Another complementary option, also based on pluripotent cells, is to recreate organs in the lab, simulating cell types and the structures they make up. This is one of the latest goals of regenerative medicine, but also of research itself, because it would allow the characteristics and environment of our tissues to be more faithfully reproduced. Although we are still far from creating functional organs, there are already small organoids of the heart, kidneys and even brain, among others, that are generally built by filling a three-dimensional structure with cells. James Kirkpatrick, professor emeritus in pathology at the Johannes Gutenberg University of Mainz, admits there are still difficulties in “the use of different cell types, like recreating vascularization and barriers,” the areas of exchange between organs. There’s also the question of size, “Without blood vessels, you have to feed them through diffusion and that means they have to be small,” says Samitier.

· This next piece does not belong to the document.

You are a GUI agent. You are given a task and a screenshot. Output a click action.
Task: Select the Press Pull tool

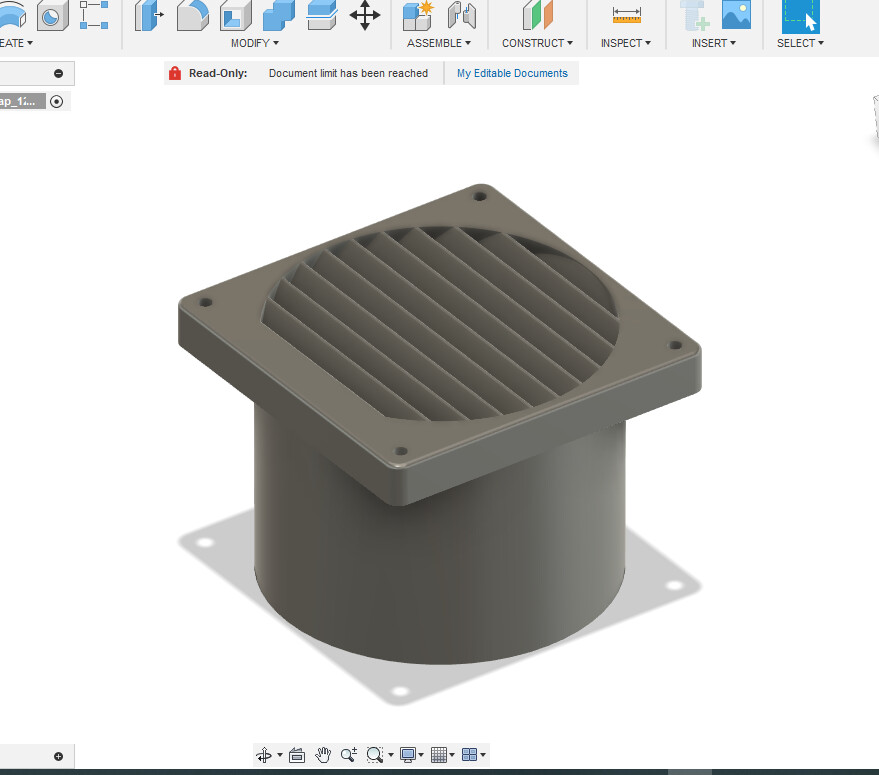[x=148, y=15]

Another alternative is “organs-on-chips”, recreating the behavior of an organ in what is known as microfluid systems, small chambers filled with different types of cells that communicate amongst themselves and promises to overcome some of the difficulties of 3D organoids. For example, they can recreate physical forces like compression and reproduce cell-transport systems. As Roger Kamm, professor of Biological and Mechanical Engineering at MIT in Massachusetts, says, “They are true engineering systems, unlike organoids, in which nature is left to do its work.” Samitier believes these organs-on-chips “will be much more useful because they offer greater freedom and trials with more drugs, while organoids will surely be more relevant in regenerative medicine.” In either case, Kamm is both cautious and optimistic, “There are already models, but they need a lot of improvement. Pharmaceutical companies will end up adapting them in order to use them, but that’s still a long way off.”